Member of the Mississippi House of Representatives from Sunflower County
- In office January 1924 – April 4, 1936
- Preceded by: Arthur B. Clark
- Succeeded by: Pearl Stansel

Personal details
- Born: Horace Sylvan Stansel November 5, 1888 Ruleville, Mississippi, U.S.
- Died: April 4, 1936 (aged 47) Jackson, Mississippi, U.S.
- Party: Democratic
- Spouse: Dovie Pearl High
- Education: Mississippi A&M College

= Horace Stansel =

American politician (1888–1936)

Horace Sylvan Stansel (November 5, 1888 – April 4, 1936) was an American civil engineer and politician, remembered chiefly as the original architect of Mississippi's highway system. He served in the Mississippi House of Representatives including as Speaker. He was succeeded in office by his wife Dovie Stansel after his death.

==Biography==
Horace Stansel was born in 1888 in Ruleville, Sunflower County, in the Mississippi Delta. He attended Franklin Academy in Columbus as a child. While working as a laborer to help construct Mississippi A&M (now Mississippi State University), he supposedly overheard from a co-worker that labor could be used to earn a man's way through college. According to his later statements, he immediately presented himself to the office of the university president for admission. Stansel earned a degree in civil engineering after studying from 1911 to 1915.

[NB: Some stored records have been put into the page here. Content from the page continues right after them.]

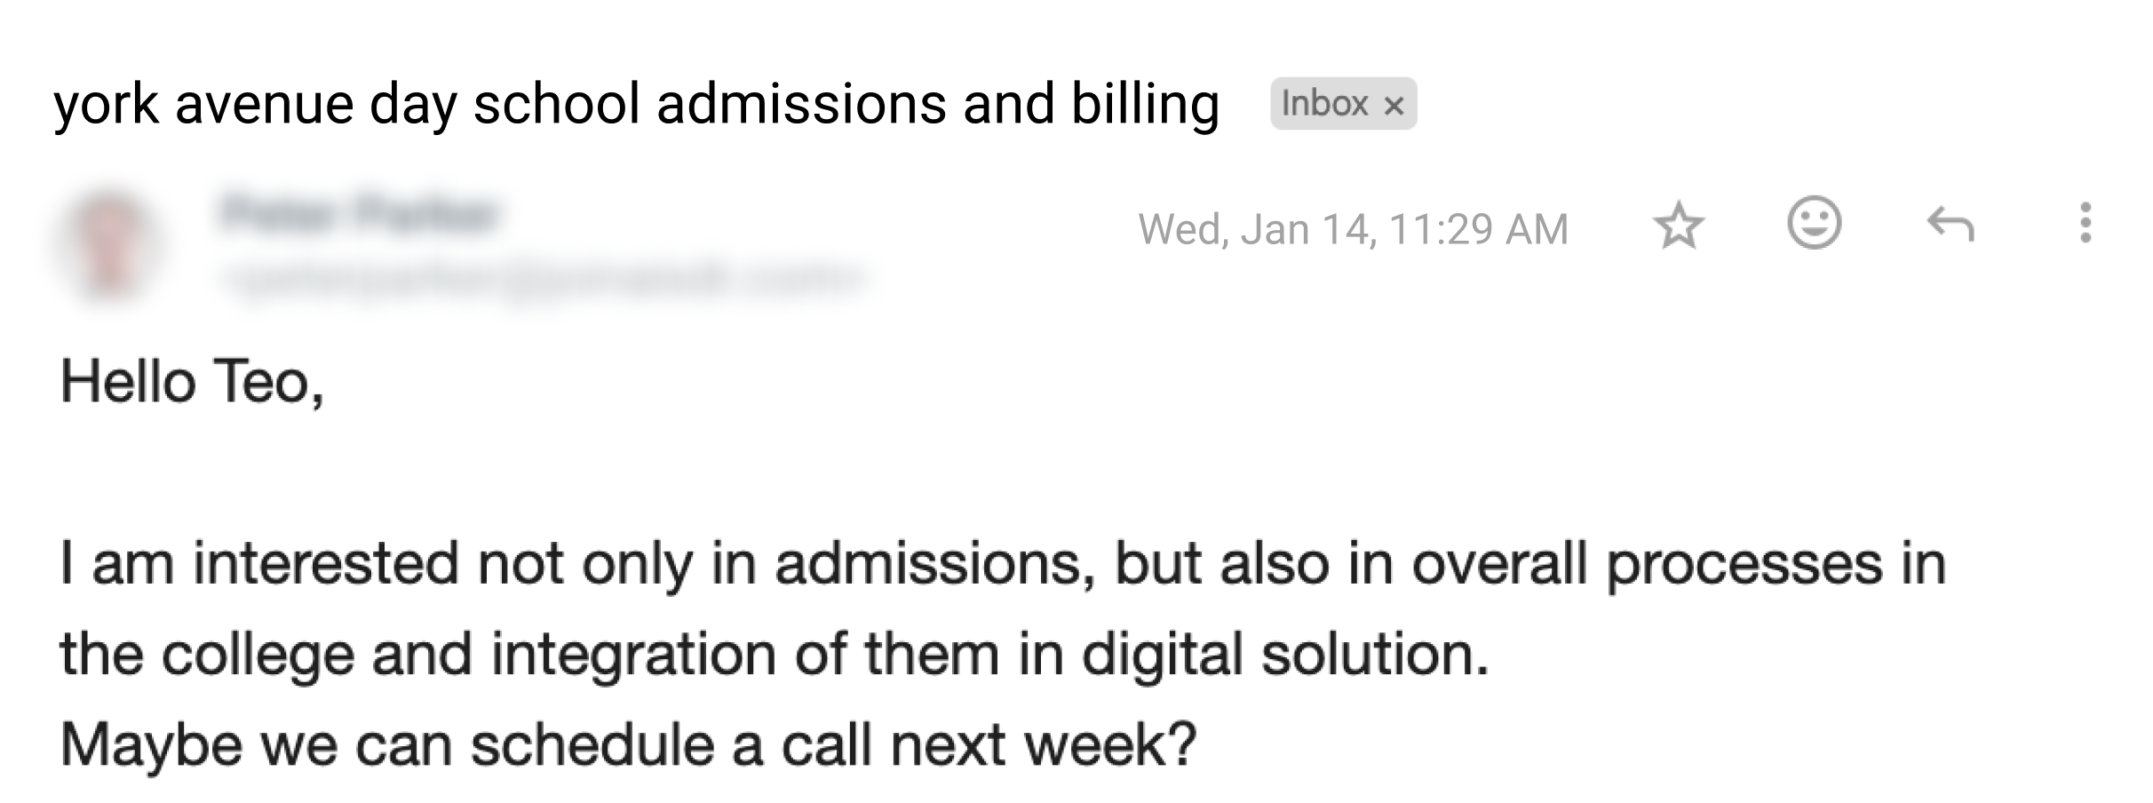Click the word billing in subject
This screenshot has width=2153, height=803.
coord(1145,104)
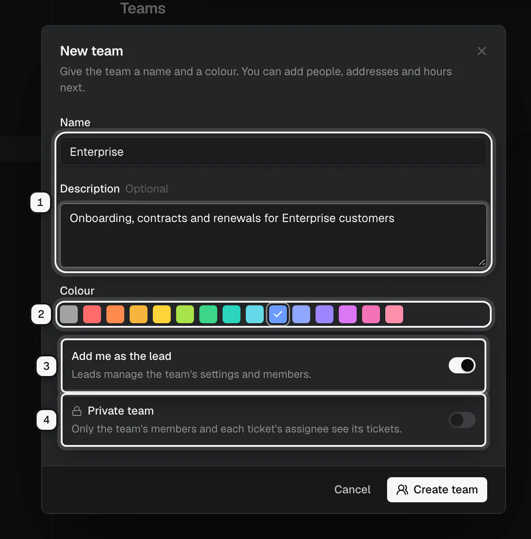Click the Cancel button

352,490
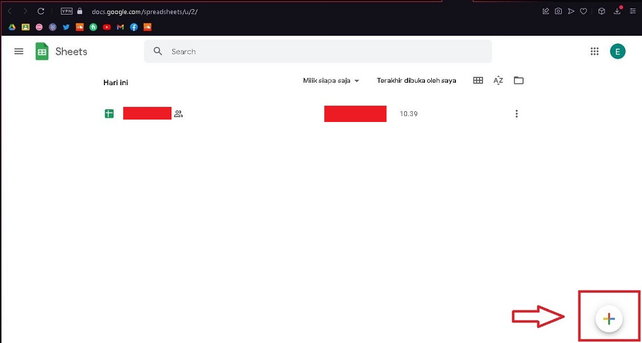Expand the Milik siapa saja owner filter

(x=331, y=80)
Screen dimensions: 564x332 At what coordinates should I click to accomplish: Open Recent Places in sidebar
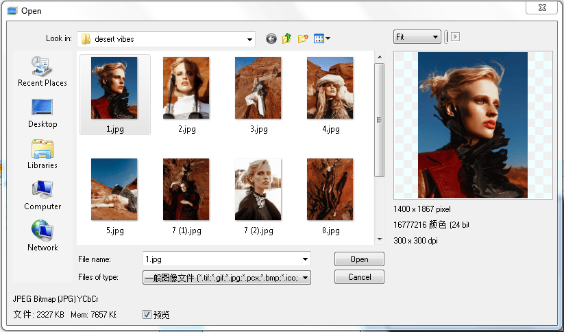coord(42,71)
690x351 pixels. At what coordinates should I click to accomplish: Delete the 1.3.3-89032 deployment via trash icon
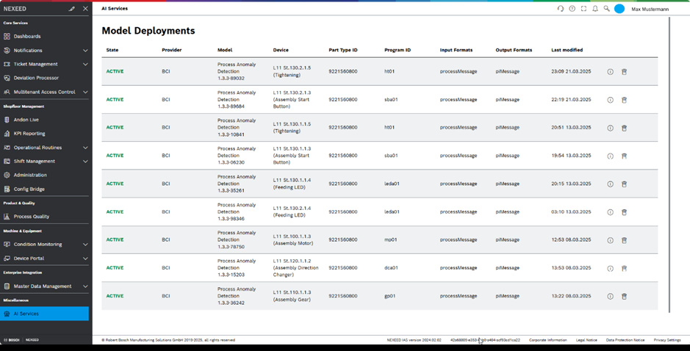tap(624, 72)
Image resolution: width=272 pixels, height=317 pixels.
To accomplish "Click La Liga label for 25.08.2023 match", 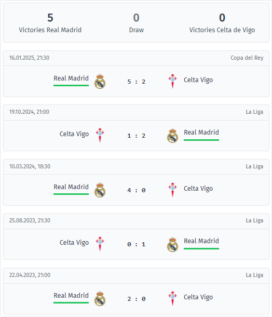I will (x=254, y=220).
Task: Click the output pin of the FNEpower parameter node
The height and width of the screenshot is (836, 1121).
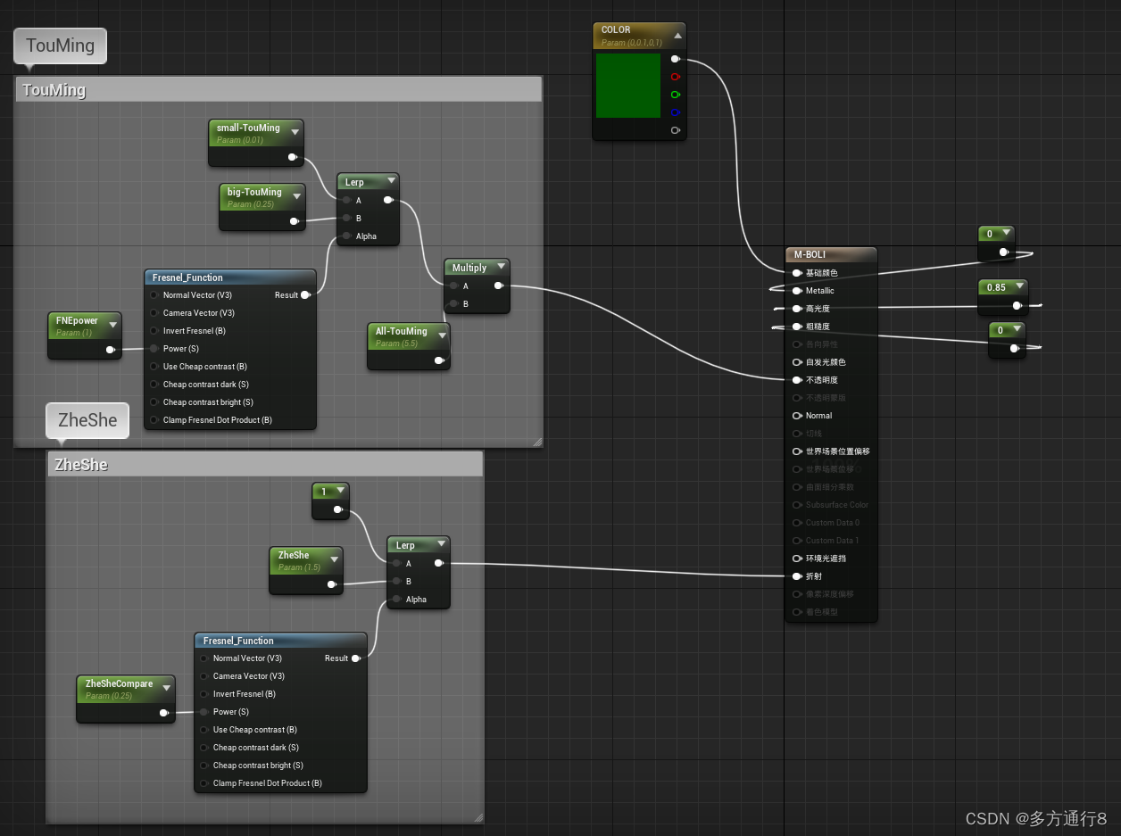Action: tap(111, 350)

Stansel was first elected to the Mississippi House of Representatives in 1923. In 1928, Stansel was appointed by then-Governor Theodore G. Bilbo as the head of a committee to investigate the state's highway needs. The committee's conclusions resulted in Stansel authoring the Stansel Act of 1930, which established Mississippi's system of paved highways. Stansel placed his own touch on the system: the intersection of the state highways in Ruleville is at the site of his family home.

Stansel's success in Jackson led him to run, and win, election in the Mississippi House of Representatives. He progressed rapidly in prestige during the Great Depression and was elected Speaker of the House in 1936, shortly before his death from a heart attack. His widow, Pearl Stansel, took his seat and was later elected in her own right, serving from 1936 to 1944.

Horace Stansel Memorial Library in Ruleville was named in his honor in 1938.